Kreymborg's last major work is Man and Shadow: An Allegory (1946), an 240-page-long poem in blank verse (with a few rhymed couplets). In the poem, the poet wanders for a day through Central Park, meeting various characters with whom he converses in lyrics, chants, monologues, and dialogues. Considered to some as an addition to his autobiography, Man and Shadow ends by reminding the readers that everyone must do their part to support democracy and the Republic through the war and in times of peace. No More War and Other Poems (1950) was Kreymborg's last volume of poetry. It continues the same themes, condemning fascism and glorifying ordinary working people. Kreymborg continued to publish in journals through late 1950s. Late in life he suffered from Parkinson's disease and was not able to continue his writing. He died on August 14, 1966.

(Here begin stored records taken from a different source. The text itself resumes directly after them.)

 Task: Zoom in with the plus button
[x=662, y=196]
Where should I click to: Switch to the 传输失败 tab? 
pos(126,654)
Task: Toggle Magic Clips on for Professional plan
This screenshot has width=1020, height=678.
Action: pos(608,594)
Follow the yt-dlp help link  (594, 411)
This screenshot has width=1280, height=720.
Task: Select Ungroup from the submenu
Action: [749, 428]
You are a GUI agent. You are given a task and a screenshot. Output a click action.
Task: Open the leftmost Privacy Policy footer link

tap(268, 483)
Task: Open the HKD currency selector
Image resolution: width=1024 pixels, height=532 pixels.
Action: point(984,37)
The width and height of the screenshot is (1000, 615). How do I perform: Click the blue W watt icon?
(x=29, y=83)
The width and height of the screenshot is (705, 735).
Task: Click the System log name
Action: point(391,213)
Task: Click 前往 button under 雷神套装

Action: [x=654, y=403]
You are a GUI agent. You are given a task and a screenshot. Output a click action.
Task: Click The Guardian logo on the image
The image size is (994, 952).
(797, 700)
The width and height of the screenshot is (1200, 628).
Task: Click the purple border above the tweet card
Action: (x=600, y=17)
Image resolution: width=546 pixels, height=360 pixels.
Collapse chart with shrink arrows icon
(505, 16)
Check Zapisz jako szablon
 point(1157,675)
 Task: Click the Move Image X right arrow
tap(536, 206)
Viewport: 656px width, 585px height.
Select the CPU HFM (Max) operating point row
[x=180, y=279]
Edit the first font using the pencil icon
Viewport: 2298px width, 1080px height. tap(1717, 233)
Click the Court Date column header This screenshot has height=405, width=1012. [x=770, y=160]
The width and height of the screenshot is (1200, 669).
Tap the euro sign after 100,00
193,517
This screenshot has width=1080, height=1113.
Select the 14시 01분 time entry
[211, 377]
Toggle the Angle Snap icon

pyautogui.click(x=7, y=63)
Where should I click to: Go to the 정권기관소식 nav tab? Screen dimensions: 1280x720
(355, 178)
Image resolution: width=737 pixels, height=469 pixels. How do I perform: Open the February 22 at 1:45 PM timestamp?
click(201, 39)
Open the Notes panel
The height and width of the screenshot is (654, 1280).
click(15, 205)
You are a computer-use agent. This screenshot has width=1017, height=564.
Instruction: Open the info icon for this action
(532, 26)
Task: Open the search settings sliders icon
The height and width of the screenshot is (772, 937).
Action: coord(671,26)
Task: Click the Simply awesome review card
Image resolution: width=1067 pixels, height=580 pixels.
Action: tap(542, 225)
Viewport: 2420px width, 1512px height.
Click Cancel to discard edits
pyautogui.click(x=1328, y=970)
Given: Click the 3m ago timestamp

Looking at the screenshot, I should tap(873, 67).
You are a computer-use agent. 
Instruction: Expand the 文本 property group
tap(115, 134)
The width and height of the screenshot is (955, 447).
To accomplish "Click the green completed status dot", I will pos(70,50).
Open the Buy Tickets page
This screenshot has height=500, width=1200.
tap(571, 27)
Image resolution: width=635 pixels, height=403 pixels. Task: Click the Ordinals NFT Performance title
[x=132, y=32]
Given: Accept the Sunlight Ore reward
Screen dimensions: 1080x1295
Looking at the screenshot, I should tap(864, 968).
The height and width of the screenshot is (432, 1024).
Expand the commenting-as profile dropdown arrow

Through a myriad of tastes and political influences Alfred became a humanist, a formalist, an imagist, a pacifist, and an enthusiast for the common people.
Connections
Alfred married Gertrude Lord, but they divorced in 1916. While writing speeches and letters in 1918 for a Wall Street businessman, he married his employer's secretary, Dorothy Bloom. This marriage lasted throughout their lives.